Canis familiaris

Educación

Por Paula Léniz N.

En la sociedad en que vivimos hoy en día, no es difícil encontrarse con perros en nuestro diario vivir. Muchos lamentablemente en situación de calle, y otros, en compañía de sus partners humanos. A través de la evolución convergente es que se logró esta relación tan estrecha entre ambas especies, aprendiendo la una de la otra y llegando a niveles de comunicación sorprendentes. Entienden no sólo las palabras, sino que la entonación y en la forma en las que se las comunica.

Los perros son mamíferos sociales que requieren de constante interacción con su grupo social, no están “hechos” para estar solos. Son muy emocionales y afectivos, basan sus relaciones sociales y perciben el entorno en base a emociones afectivas. Establecen fuertes vínculos sociales con sus cercanos, siendo empáticos y colaborativos dentro de su grupo social. Son capaces de entender e interpretar miradas y gestos, y cuando se ha generado un vínculo social intenso, basta con el contacto ocular para entenderse y comunicar.

La sociedad se ha encargado de etiquetarlos como “el mejor amigo del ‘hombre’”, pero está en constante negación de todas las capacidades que su especie presenta. Son seres muy cognitivos, capaces de comprender su entorno y entender todo lo que en él sucede. Capaces de pensar y generar respuestas en base a sus emociones y a experiencias previas, por lo que sí, tienen memoria y recuerdan. Son capaces de tomar decisiones.

Lamentablemente nadie enseña estos puntos tan fundamentales, y las personas se quedan en los conocimientos ya tan antiguos y obsoletos de lo que es la relación interespecífica. En que son perros, por lo que deben vivir en el patio, que con darles un techo, comida y agua basta, que si mueven la cola están felices, si vocalizan es porque están contentos, o que si ladran es porque están alejando a los ladrones. Que hay que adiestrarlos, que la única forma de “enseñarles” es con refuerzos egoístas, que no son capaces de comprender más allá. Cuantos “entrenadores” existen, que “adiestran”, utilizan el condicionamiento operante, el clicker o el collar de ahorque. Negando toda capacidad cognitiva y de razonamiento. Transformando a estos individuos tan sensibles, cognitivos y sociales, en seres egoístas, denigrados, incapaces de tomar decisiones y afrontar nuevas situaciones, haciendo del miedo el motor de sus acciones.

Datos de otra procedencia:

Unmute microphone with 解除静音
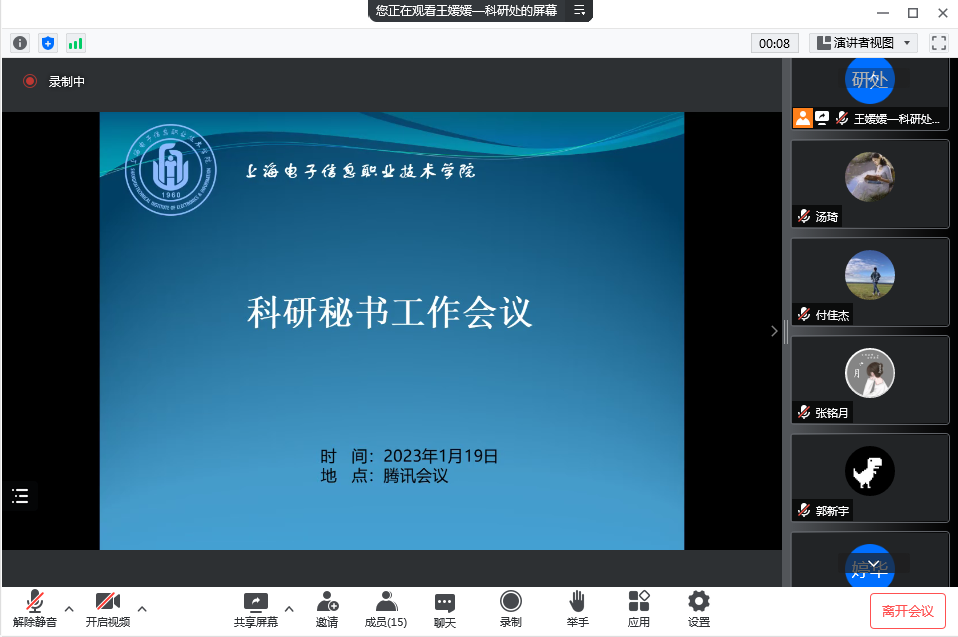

Al generar un vínculo social y establecer una adecuada comunicación entre el perro y su grupo social, podemos ver el real potencial que existe. Utilizar el afecto y la comunicación como promotor de comportamiento, alejado de los refuerzos egoístas y basándonos en el respeto, es la manera de educar y trabajar con nuestros perros. Ahí es cuando podemos apreciar lo fina que puede llegar a ser la comunicación, en base a miradas, gestos, manipulaciones adecuadas y palabras clave. Así es como podemos llegar a potenciar esa relación tan rica entre humano y perro; y viceversa, donde de verdad podemos verlos como nuestros amigos y no como nuestros esclavos, valorándolos como los seres íntegros que son.

Hay tanto por aprender, y tanto por enseñar. Tanto ya que la neurociencia ha demostrado, y que la etología cognitiva ha puesto en práctica. Es hora de cambiar viejos esquemas, y relacionarnos con nuestros perros como corresponde. No en base a la “tenencia responsable”, porque no son objetos bajo nuestro poder. Sino que en base a la “convivencia responsable”, donde aprendemos a convivir en base al respeto y el afecto con el ser que hemos elegido para formar parte de nuestra familia.